When those convenience functions are removed and models must work from low-level primitives (tier S4), performance collapses across all 12 models. Compilation rates — the share of generated code that even runs without errors — drop sharply for weaker and open-source models at low abstraction levels. The models must correctly combine dozens of interdependent code steps where one function call previously sufficed.
CaP-Bench tests tasks ranging from simple cube lifting to bimanual coordination across three simulation environments: RoboSuite, LIBERO-PRO, and BEHAVIOR. The benchmark includes 8 tiers covering both single-turn (S1–S4) and multi-turn (M1–M4) interaction, allowing evaluation of whether models can recover from failure with feedback.
Who’s Affected
The findings most directly affect robotics companies and hardware manufacturers building on the assumption that general-purpose language models can serve as drop-in robot controllers. That assumption requires human engineers to maintain abstraction libraries — a dependency the CaP-X results make explicit rather than implicit.
Enterprise automation deployments that have marketed “AI-controlled” robotic systems face a more specific question: what layer of human-designed scaffolding sits beneath the model, and who maintains it when task requirements change? The CaP-X results show that scaffold quality, not model capability alone, determines whether a robot completes a task.
AI model developers face a benchmarking accountability problem. CaP-Bench is reproducible, open-source, and tied to physical outcomes rather than text scores. Claims about model capability in physical domains can now be tested against a standard the field did not previously have.
What’s Next
The researchers propose two paths toward closing the performance gap. The first is agentic scaffolding at inference time: their CaP-Agent0 system generates nine solution candidates in parallel from varying models and temperatures, uses a Visual Differencing Module to generate text status reports after each execution step, and builds an automatically accumulated function library from successful runs.

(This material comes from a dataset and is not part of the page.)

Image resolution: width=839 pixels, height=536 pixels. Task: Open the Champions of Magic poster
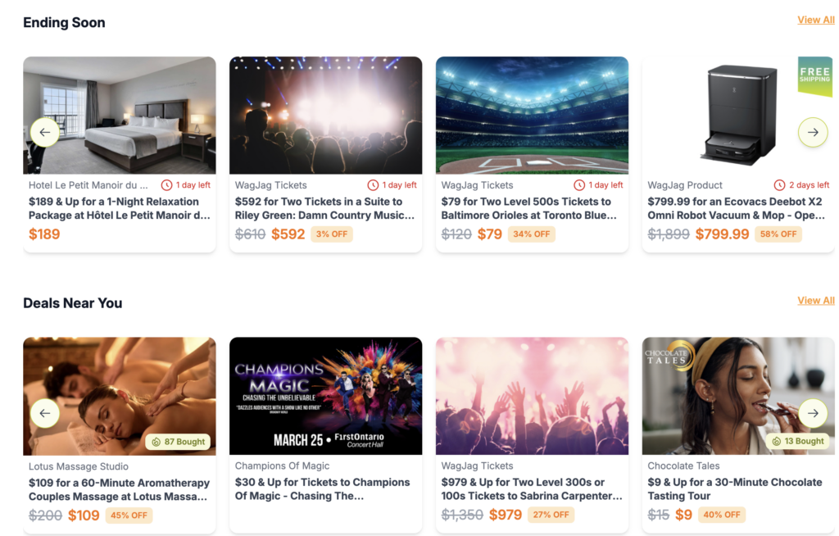[x=325, y=396]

CaP-Agent0 matches or exceeds human-written code on four of seven tested tasks without any task-specific training.
The second path is reinforcement learning. CaP-RL trains coding agents using physics simulation as a reward signal — the robot either completes the task or it doesn’t. A Qwen2.5-Coder-7B model trained this way improved from 20% to 72% average success in simulation after 50 training iterations. On a real Franka Emika robot, the same model reached 84% success on cube lifting and 76% on cube stacking without additional fine-tuning, because the model optimizes through programmatic interfaces rather than visual observations — minimizing the gap between simulated and real environments.

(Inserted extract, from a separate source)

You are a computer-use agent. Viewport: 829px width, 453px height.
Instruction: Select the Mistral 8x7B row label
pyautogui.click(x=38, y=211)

The full CaP-X framework — including CaP-Gym, CaP-Bench, CaP-Agent0, and CaP-RL — is available at github.com/capgym/cap-x under an MIT license. The paper is published at arxiv.org/abs/2603.22435. The benchmark is designed for ongoing community use, and the authors intend CaP-Bench to serve as a standard evaluation for physical AI coding agents as the field develops. Teams evaluating robotic AI deployments can run the benchmark against their own model stack to identify where abstraction dependencies actually sit.